– Это когда из амбара выгребали все, до последнего зернышка, до мучной пыли… За хищение даже пяти пшеничных колосьев – 10 лет тюрьмы, иногда и расстрел. Вскоре, правда, и стрелять было некого – люди мерли станицами…
По данным Всесоюзной переписи, в тридцатые годы сельское население на Северном Кавказе сократилось на четверть. На Кубани, по оценке специалистов, только за период с ноября 1932 года по весну 1933-го число задокументированных жертв голода составило 62 тысячи человек. Однако, по мнению большинства современных историков, реальная цифра погибших в разы больше. В числе наиболее пострадавших упоминаются не далекие от Шкуринской станицы: Роговская, Чепигинская, Старолеушковская, Щербиновская…
Тимофей Петрович вспоминал о том времени почти всегда шепотом, не рассказывая многого. Анна Акимовна, прожившая девяносто лет и в полной мере заставшая жизненный взлет своих детей, старалась вообще не воскрешать в памяти те времена, чудом оградившие потомство от худшего исхода.
Так уж получилось, что станицы Ейского отдела с житейской стороны всегда тяготели более к Дону. К Ростову поближе, чем к Екатеринодару – Краснодару, а уж к Азовскому морю тем более. Когда подошла пора и школу первой окончила Маша, встал вопрос: что дальше? Вопрос скорее родителям, чем дочери. Опека над младшими братьями выявила у нее тягу к работе с детьми, воспитательным процессам.
Да и детишки к ней тянулись, всегда ровной, доброжелательной. Маше совсем не в тягость было часами возиться с малышней. Она рано сообразила, что лучший способ их угомонить – позвать в мир волшебных сказок. Часами читала Пушкина, Лермонтова, Ершова, это про Конька-Горбунка. И как ей это удавалось, но ребячий круг заворожено затихал, когда где-нибудь на лугу, где по свежей траве передвигались отрешенные от всего коровы, начинало вдруг звучать:
Три девицы под окном
Пряли поздно вечерком.
Кабы я была царица, –
Говорит одна девица, –
То на весь крещеный мир
Приготовила б я пир…
По образу отношений к жизни и людям старшая сестра была, безусловно, прирожденным учителем, у которой, однако, тяга к педагогике никогда не носила характера назидания. Потому, наверное, и выбрала под начало первоклашек, а впоследствии стала учителем русского языка и литературы, как бы предопределив и младшему брату тягу к этой науке.
Однако в семье много читали, и это в значительной степени определяло мировоззрение, а затем и будущее детей. Когда школу заканчивал Николай, то вдруг объявил, что собирается стать врачом. Традиционно в селе самыми уважаемыми профессиями слыли три: кузнец, лекарь и учитель. Учитель, точнее учительница, в семье Трубилиных уже была, судя по всему, наступала пора и лекаря.
Родители пытались выразить привычное для крестьян сомнение. Все-таки врачебное дело не агрономия, где неудачу можно списать на непогоду, но сын занял твердую позицию и стал усиленно готовиться к вступительным экзаменам. Вот это было дело нешуточное. Выбор остановили на ближайшем к дому, Ростовском медицинском институте, крупнейшем на юге страны учебном, научном и лечебном центре, берущем начало еще с медицинского факультета Варшавского университета.
· · · · ·
> **Что требуется**: Выведите без изменений фрагмент текста для чтения от слов «Однако в семье» до слов «факультета Варшавского университета.» включительно.

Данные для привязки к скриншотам
· · · · ·
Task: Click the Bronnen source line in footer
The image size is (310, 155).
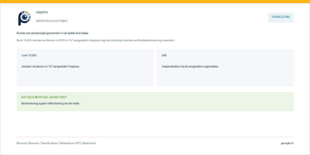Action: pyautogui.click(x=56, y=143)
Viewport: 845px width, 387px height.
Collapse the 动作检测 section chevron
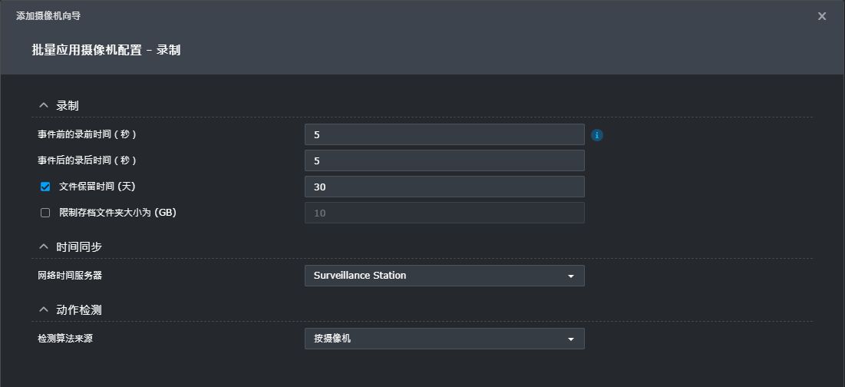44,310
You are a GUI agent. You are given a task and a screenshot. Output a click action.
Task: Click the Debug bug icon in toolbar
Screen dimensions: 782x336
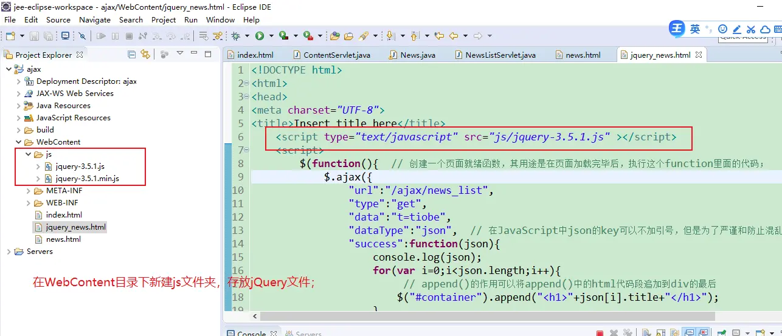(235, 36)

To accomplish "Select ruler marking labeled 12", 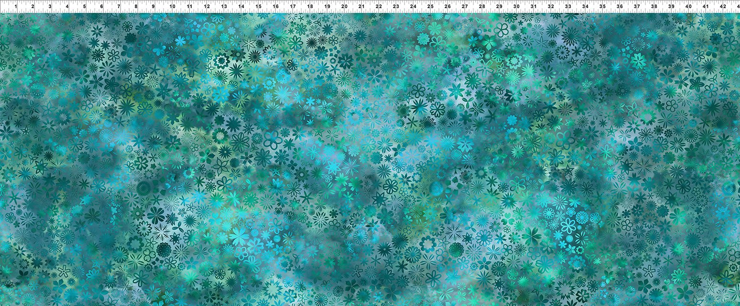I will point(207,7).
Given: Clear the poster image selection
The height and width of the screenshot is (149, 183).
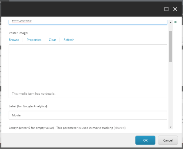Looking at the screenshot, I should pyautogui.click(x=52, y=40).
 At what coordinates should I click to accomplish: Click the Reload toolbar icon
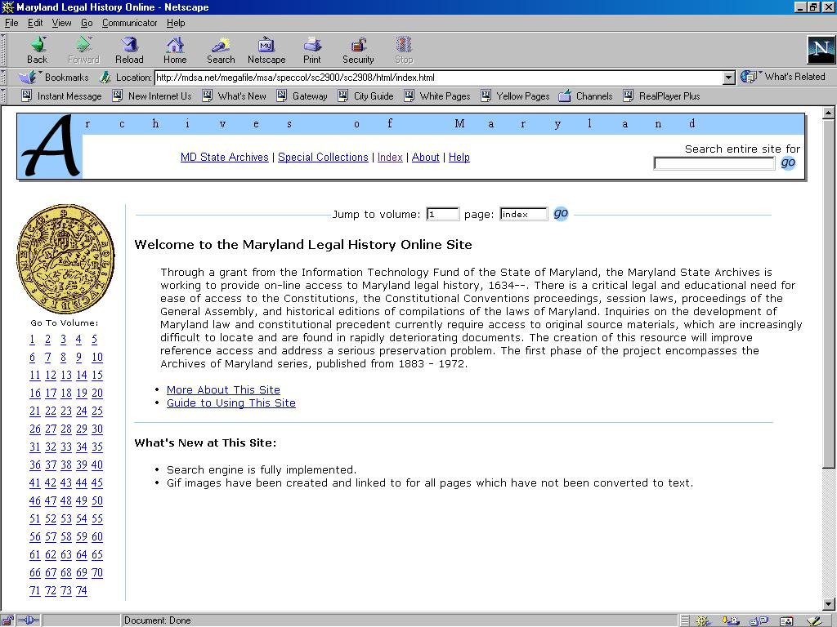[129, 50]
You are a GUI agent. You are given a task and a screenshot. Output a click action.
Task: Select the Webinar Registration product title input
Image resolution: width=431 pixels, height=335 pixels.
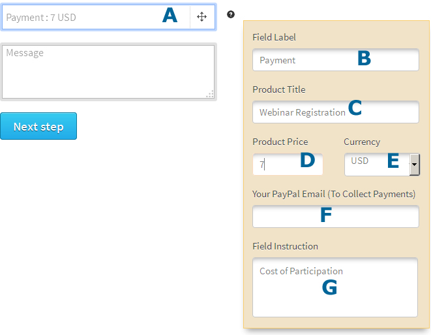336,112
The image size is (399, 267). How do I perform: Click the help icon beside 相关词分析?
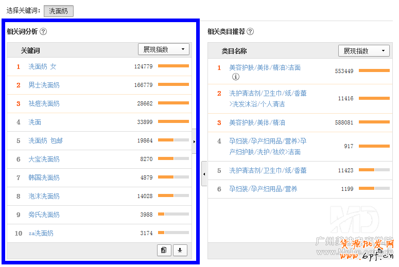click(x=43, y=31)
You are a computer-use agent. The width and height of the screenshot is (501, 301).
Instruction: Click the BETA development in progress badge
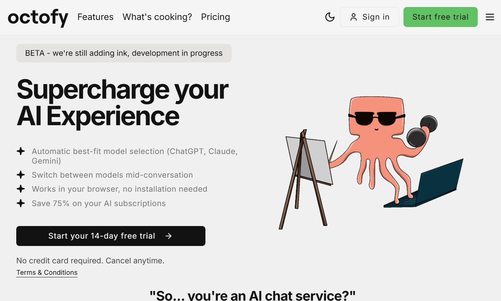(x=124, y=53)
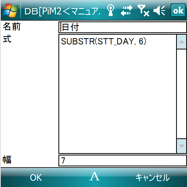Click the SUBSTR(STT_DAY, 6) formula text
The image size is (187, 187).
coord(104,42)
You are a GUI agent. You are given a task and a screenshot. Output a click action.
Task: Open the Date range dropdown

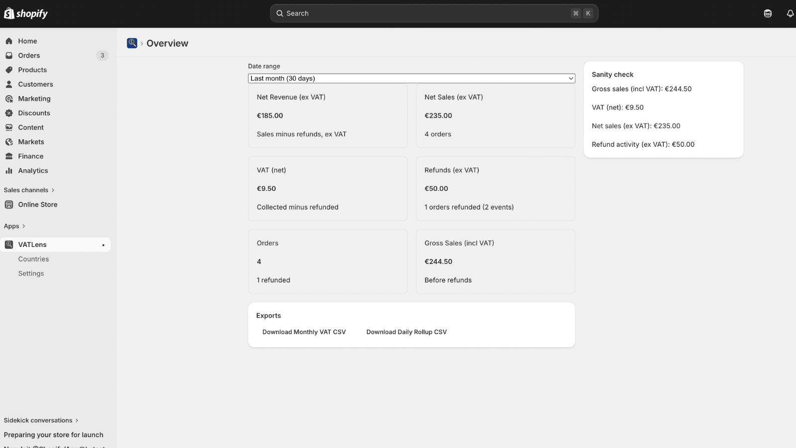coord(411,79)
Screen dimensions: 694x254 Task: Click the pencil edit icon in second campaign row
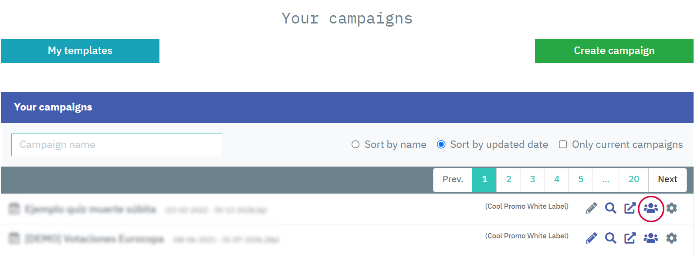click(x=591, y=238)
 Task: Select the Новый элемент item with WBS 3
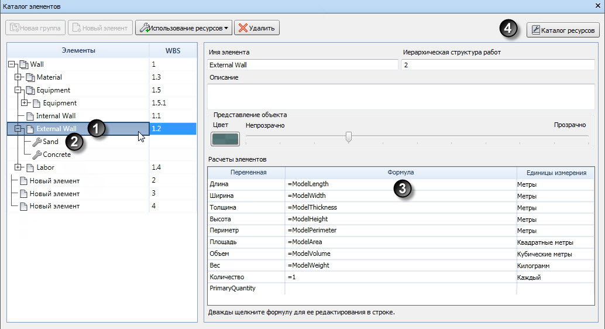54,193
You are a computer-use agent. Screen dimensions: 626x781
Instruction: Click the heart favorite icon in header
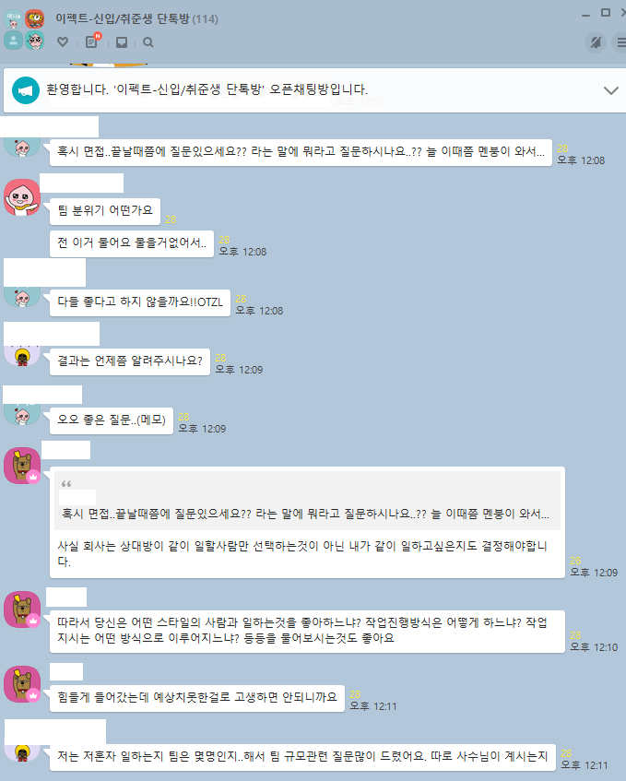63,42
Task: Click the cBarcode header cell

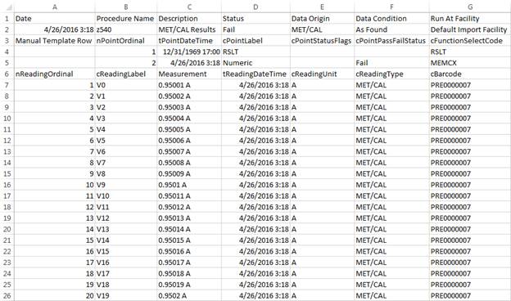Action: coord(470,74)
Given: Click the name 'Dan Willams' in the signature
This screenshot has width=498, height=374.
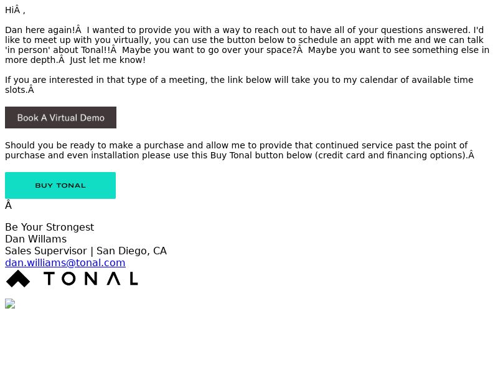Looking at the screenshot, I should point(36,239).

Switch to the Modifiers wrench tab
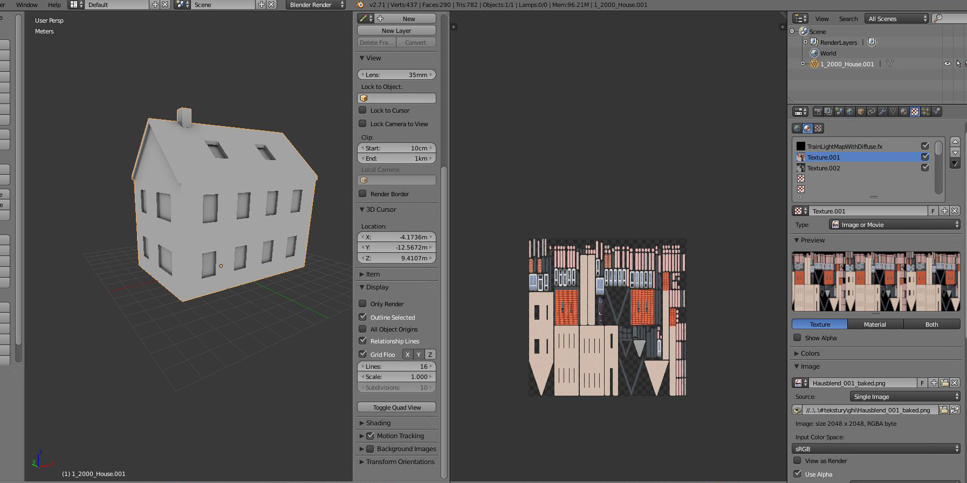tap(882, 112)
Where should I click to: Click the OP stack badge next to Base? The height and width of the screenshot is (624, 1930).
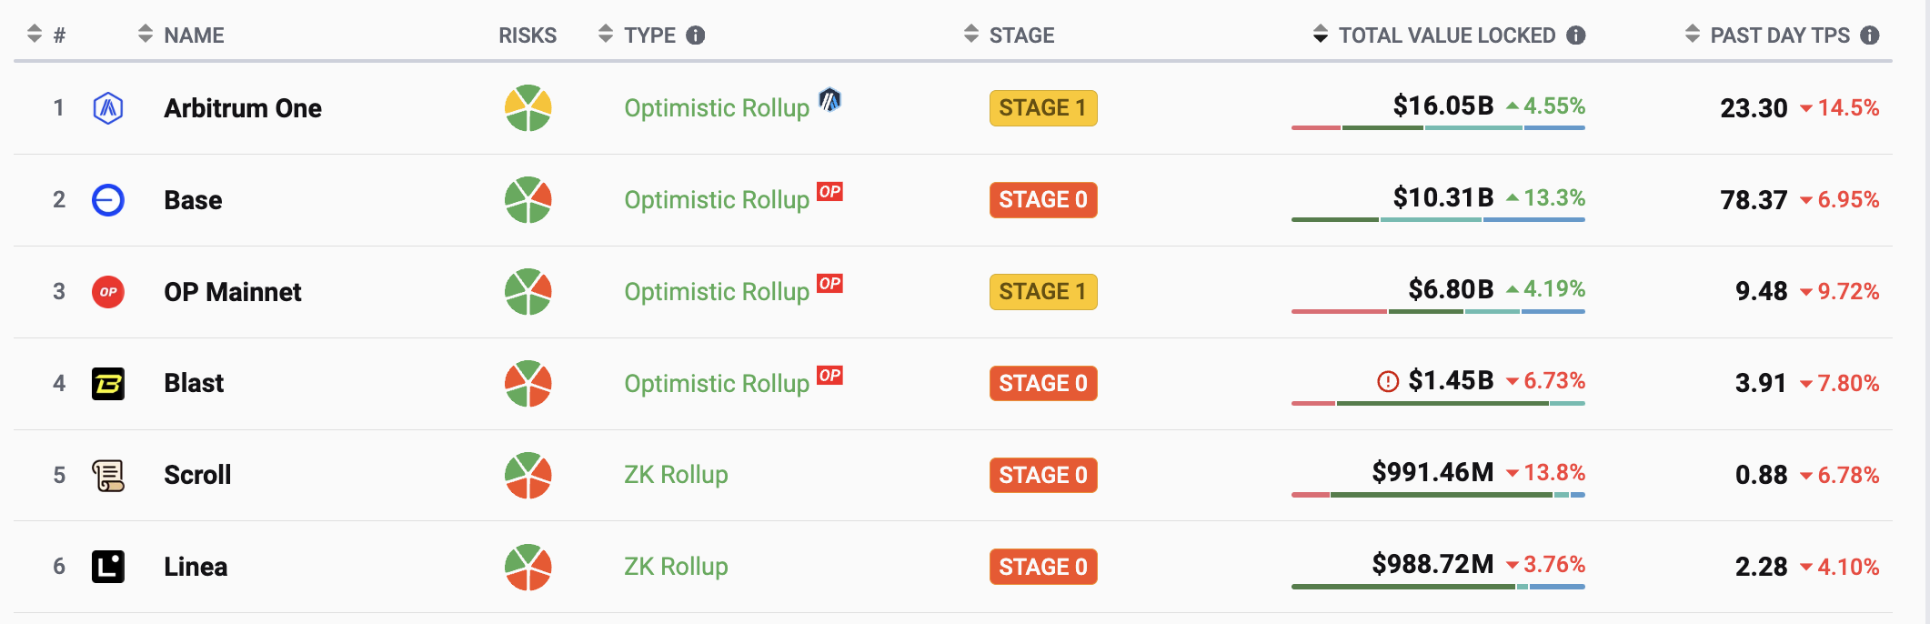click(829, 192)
· · · · ·
> **Разбор решения**:
Однако в семье много читали, и это в значительной степени определяло мировоззрение, а затем и будущее детей. Когда школу заканчивал Николай, то вдруг объявил, что собирается стать врачом. Традиционно в селе самыми уважаемыми профессиями слыли три: кузнец, лекарь и учитель. Учитель, точнее учительница, в семье Трубилиных уже была, судя по всему, наступала пора и лекаря.
Родители пытались выразить привычное для крестьян сомнение. Все-таки врачебное дело не агрономия, где неудачу можно списать на непогоду, но сын занял твердую позицию и стал усиленно готовиться к вступительным экзаменам. Вот это было дело нешуточное. Выбор остановили на ближайшем к дому, Ростовском медицинском институте, крупнейшем на юге страны учебном, научном и лечебном центре, берущем начало еще с медицинского факультета Варшавского университета.